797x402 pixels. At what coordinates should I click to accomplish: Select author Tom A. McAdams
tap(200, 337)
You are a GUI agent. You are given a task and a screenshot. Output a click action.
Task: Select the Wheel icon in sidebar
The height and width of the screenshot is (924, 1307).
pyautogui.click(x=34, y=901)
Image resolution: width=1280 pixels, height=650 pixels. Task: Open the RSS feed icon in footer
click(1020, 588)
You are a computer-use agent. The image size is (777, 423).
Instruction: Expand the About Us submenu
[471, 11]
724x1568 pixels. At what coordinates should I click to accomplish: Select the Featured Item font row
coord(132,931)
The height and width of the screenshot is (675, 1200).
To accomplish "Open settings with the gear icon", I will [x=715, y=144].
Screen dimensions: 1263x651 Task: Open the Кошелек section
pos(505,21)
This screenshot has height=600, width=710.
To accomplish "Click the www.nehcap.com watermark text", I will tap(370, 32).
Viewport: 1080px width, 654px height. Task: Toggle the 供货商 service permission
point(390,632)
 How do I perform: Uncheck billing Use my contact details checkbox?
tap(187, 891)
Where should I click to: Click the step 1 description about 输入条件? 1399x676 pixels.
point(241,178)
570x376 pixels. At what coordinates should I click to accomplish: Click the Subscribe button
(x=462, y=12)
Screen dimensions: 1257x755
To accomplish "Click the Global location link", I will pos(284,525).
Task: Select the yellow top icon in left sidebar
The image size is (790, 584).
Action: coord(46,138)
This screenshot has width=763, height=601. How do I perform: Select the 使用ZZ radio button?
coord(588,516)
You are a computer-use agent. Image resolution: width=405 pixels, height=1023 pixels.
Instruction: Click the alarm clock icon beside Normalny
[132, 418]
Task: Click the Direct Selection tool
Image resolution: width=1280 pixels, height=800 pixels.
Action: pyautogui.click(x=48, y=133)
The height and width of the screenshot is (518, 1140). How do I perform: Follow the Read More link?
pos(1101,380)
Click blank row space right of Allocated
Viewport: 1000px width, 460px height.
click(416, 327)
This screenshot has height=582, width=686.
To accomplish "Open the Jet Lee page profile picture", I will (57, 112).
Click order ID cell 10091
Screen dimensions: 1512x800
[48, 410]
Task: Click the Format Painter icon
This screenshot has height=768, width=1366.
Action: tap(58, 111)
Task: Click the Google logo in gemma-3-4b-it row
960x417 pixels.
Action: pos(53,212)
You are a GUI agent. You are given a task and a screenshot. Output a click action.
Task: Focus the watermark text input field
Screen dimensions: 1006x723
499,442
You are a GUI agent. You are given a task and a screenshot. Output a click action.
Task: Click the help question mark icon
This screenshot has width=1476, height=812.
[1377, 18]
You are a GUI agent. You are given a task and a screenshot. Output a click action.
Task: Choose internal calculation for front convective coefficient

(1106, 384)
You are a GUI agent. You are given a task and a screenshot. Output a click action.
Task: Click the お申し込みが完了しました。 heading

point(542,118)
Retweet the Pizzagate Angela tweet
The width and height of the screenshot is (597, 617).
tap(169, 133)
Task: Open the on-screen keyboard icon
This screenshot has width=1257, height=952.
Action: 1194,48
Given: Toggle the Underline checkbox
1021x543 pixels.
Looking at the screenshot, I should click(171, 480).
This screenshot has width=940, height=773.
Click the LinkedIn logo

REQUIREMENT:
Your task is to repeat the records exactly. Begin at their first line and stop after the line containing "Task: Select the Wheel icon in sidebar".

COMPLETED EXERCISE:
797x402 pixels. At what coordinates should I click to accomplish: Select author Tom A. McAdams
tap(200, 337)
You are a GUI agent. You are given a task and a screenshot. Output a click action.
Task: Select the Wheel icon in sidebar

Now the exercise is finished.